The DP70 (DP stands for "Double Purpose") was invented and developed by a team headed by Jan-Jacob Kotte of Philips between 1952 and 1954, as part of the Todd-AO system. A core objective of the project was to create a single machine that could project both the Todd-AO 5/70 format and the 4/35 format which was, and was likely to remain, the dominant standard for theater exhibition.

==Service history==
The first DP70s were exported from The Netherlands to the United States in the fall of 1954, and were used for the roadshow release of the feature that was made to launch Todd-AO, Oklahoma! DP70s were used exclusively as part of the Todd-AO system for the first few years, but were eventually sold independently by Philips and its resellers to theaters worldwide. The DP70 was widely praised for its versatility, reliability and ease of use, which was recognized by the Academy in 1963. During the 1960s, DP70 installations appeared throughout the world, mainly in prestige, downtown first run venues. As a result of the machine's success, dual gauge projectors were quickly developed and launched by Philips's main competitors, including Cinemeccanica of Italy and Century of the United States.

Almost 60 years after the first DP70s shipped from the factory, a significant number remain in regular, commercial use worldwide. In 1972 the cinema division of Philips was bought out by Kinoton, a German company that had handled European sales and support for Philips cinema products since 1949. After-sales support for the DP70 passed to Kinoton at that point, which continued to manufacture and distribute replacement parts until the company was wound up in April 2014. Accessories and modifications are available (some of them were made by Kinoton, others by aftermarket manufacturers) that will enable the DP70 to project every 5/70 and 4/35 format that was ever used on a significant scale, including the 35mm digital optical sound systems launched in the 1990s, e.g. Dolby Digital, and for 70mm DTS.
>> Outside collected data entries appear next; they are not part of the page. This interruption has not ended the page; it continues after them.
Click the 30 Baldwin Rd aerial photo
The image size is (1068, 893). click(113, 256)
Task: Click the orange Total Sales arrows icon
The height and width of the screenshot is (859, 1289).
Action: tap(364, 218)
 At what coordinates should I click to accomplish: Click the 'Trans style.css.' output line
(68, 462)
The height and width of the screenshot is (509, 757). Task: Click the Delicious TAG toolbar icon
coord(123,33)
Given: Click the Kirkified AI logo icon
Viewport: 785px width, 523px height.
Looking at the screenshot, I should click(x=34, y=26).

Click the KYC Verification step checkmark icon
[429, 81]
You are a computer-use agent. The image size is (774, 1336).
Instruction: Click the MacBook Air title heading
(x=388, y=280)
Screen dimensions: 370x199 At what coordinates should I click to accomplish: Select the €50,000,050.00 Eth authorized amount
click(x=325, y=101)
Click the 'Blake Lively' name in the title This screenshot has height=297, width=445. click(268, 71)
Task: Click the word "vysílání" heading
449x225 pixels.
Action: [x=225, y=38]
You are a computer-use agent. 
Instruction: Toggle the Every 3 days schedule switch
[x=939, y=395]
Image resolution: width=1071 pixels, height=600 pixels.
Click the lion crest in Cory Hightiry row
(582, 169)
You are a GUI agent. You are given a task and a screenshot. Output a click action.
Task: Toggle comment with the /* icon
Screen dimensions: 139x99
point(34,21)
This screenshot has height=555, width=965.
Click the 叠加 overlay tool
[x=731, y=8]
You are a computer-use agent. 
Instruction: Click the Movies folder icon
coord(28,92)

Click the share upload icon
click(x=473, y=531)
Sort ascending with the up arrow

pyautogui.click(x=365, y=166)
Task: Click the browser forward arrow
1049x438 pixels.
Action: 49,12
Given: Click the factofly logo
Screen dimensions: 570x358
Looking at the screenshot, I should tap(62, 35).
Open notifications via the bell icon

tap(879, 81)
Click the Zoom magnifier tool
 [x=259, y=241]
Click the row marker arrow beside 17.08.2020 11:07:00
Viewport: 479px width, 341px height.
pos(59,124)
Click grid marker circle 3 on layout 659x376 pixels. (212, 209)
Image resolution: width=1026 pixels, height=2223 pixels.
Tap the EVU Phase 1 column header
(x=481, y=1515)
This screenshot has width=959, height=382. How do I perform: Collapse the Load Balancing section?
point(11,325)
Though the projection of film itself in mainstream, first run theaters has been superseded almost completely by digital projection at the time of writing, DP70s remain in service in cinematheque-type venues that specialize in showing repertory and archive titles. Theaters in which DP70s are still running today include the Egyptian Theatre in Hollywood, the Gartenbaukino in Vienna, Kino in Rotterdam, the Pictureville cinema at the UK's National Media Museum, Worcester Polytechnic Institute in Worcester MA, the Hollywood Theatre in Portland, OR and Rigoletto in Stockholm.

==Nomenclature==
The fact that the DP70 was a Dutch machine developed specifically for a customer in the United States resulted in it being known by several different names. The DP70 was Philips's original model name for the projector, and this is what projectionists in Europe tend to call it. In the United States, the American Optical Company (the AO in Todd-AO) used the Philips factory model number, EL4000/01 (the 60 Hz variant – the 50 Hz one, for sale in European markets, was model no. EL4000/00), as their catalog number for the machine. It was eventually marketed independently of Todd-AO by Norelco (a contraction of "North American Philips Electrical Company", i.e. the brand name used by Philips in the US). The DP70 was originally sold in the United States simply as the "Norelco Universal 70/35mm Motion Picture Projector". After its acknowledgment in the 1963 Oscars, Norelco rebranded it as the AA (Academy Award). An improved version of the projector was also launched in 1963, which was branded as the AAII in the US.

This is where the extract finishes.